> _Given task_: Update the part of the union policy text that opens with the words containing "The first of" and closes with "was found guilty." by writing it out again with "plant" changed to "factory".

It is a fact of life that any trade union policy will always result in some casualties. Sometimes it is because it is ineptly applied. In such instances, the leadership, as it has been doing, must intervene and educate against these misapplications. Sometimes the bosses take off on a tangent as is the case with Lockheed. In these situations, we are required to mount a counter-attack using every available means to win. The outcome of such a fight also shapes the application of our trade union-policy, The only tirade union policy which might not have called us to Lockheed’s attention, in my judgment, would have been to just work and do nothing.
Taking union posts has not helped other radical parties
The policy of taking union posts and concentrating on union issues is not the panacea that some comrades believe. This is basically what the other radicals have been-doing. A look at some of their 4 experiences should be instructive.
The first of these experiences involves the Communist Party (Marxist-Leninist). They were in a caucus which won some posts, including the presidency, in the Ford Motor plant in Pico Rivera, California. From the time they took, office, they were in a fight with a right-wing majority on the executive board, which enjoyed the support of the UAW Regional Director. This red-baiting fight was so intense that the majority of the members would not even take a .union leaflet when it was passed out at the plant gates.
After the plant closed, the president was put on trial for allegedly using the phone for unauthorized calls. At the trial, he said that he didn’t care what the verdict was, because he was going into the construction business. He was found guilty.

> _Dataset extract_:
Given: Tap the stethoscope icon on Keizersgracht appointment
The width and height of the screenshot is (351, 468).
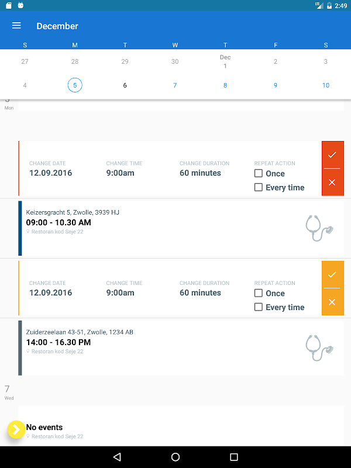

> _Final answer_:
The first of these experiences involves the Communist Party (Marxist-Leninist). They were in a caucus which won some posts, including the presidency, in the Ford Motor factory in Pico Rivera, California. From the time they took, office, they were in a fight with a right-wing majority on the executive board, which enjoyed the support of the UAW Regional Director. This red-baiting fight was so intense that the majority of the members would not even take a .union leaflet when it was passed out at the factory gates.
After the factory closed, the president was put on trial for allegedly using the phone for unauthorized calls. At the trial, he said that he didn’t care what the verdict was, because he was going into the construction business. He was found guilty.